Continue the article on finding best fit candidates from where it stops.

- Source text:
* begin *

5 Tips on How to Find Best Fit Candidates
A leading frustration for many professionals is locating best fit candidates for open positions. Employees are in the driver’s seat. Low unemployment rates have shrunk the talent pool, making the process of identifying candidates that are both technically qualified and that align with your organizational culture more challenging. How can professionals overcome the challenge of finding the best fit candidates for their job vacancies?
Here are 5 tips to improve the probability of finding high-quality prospects and building robust talent pools to draw from.
1. Create Detailed and Succinct Position Specification
We all know that without a destination, any road chosen will get you there. A strong and robust position specification will aid in sourcing the right person for the position, function, work group, business unit or enterprise. Ill-defined position specifications create a wandering path that adds unneeded time, money, and frustration to the process.
The position specification should include the following knowledge, skills, abilities, and other characteristics:
- What people need to know: This includes the technical and/or professional credentialing needed to perform the job-related activities
- The skills people can do: The tasks performed on the job such as decision making, planning, and organizing, operating a CNC machine, business development, etc
- The abilities of a person: This includes intellectual capacity, psychomotor skills, intellectual curiosity and other hard-wired properties
- Additional Characteristics: Other characteristics include a person’s attitude, beliefs, personality characteristics, temperaments and values
The position specification now acts as your foundation as you build your search strategy, tactics, and campaign around it.
2. Identify the Transferable Skill Range
The person-job fit characteristics of the position specification (Knowledge, Skills, Abilities) can often lead to a trap. When translating from the position specification to practical search criteria, we can create unfillable job descriptions or descriptions that need walk-on-water candidates. This occurs when we create laundry lists of must-have criteria, leaving ourselves with the unenviable task of finding the needle in a haystack.
Broadening the elements of the position specification can be critical to search success. For example, if you’re looking for an operations director for a metal fabrication company that brings skills and experience in managing press brake, laser cutting, CNC machining, electro-mechanical assembly, and ultra-high vacuum welding, you’ll be lucky to find a handful of people in any geography that possesses relevant skills in all those areas.
However, if you narrow in on one or two skills and then rely on the individual’s capacity to learn the remaining competencies, you will be in much better shape.

* end *

- Data lines:
* begin *

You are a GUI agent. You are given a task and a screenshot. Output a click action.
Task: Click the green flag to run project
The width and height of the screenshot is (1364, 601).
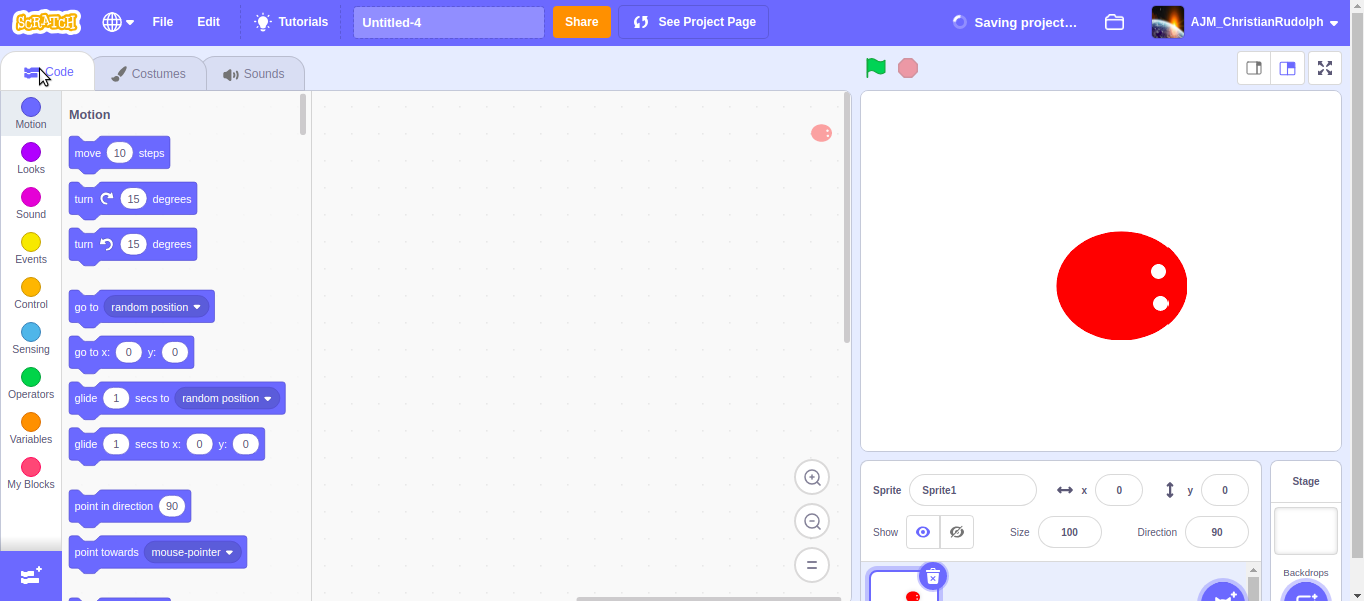point(875,67)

* end *

- Answer below:
3. Broaden Industry Scope
With decisions made on the transferable skill range, a determination can be made on how wide or narrow industry selection can be. For example, if you’re looking for a principal R&D scientist to develop optics measurement systems with ion deposition capital equipment, and you look for that specific industry experience, you’re in for a challenging search.
However, if you allow candidates with the optics expertise to come from a broader array of industries such as semiconductor, aerospace, solar, laser, metrology, etc. you’re still in for a challenging search but are affording yourself a fighting chance.
4. Select Target-Rich Areas
We have a general idea of where certain industries have a strong presence. For example, with semiconductors the West Coast, Texas, and Northeast regions are strong. In agriculture, the Midwest and upper Midwest have strong pockets of talent throughout the region. Of course, we don’t recommend relying on broad generalizations or assumptions, but knowing the trends can help you navigate your search.
Leveraging resources such as the Bureau of Labor Statistics, commercially available databases, and Economic Development Corporations’ publications, you can acquire the identification of specific cities and regions that can yield a precise talent mapping. When recruiting for very specific credentials, experience, and skills understanding where the haystacks are located makes finding the allusive needle easier.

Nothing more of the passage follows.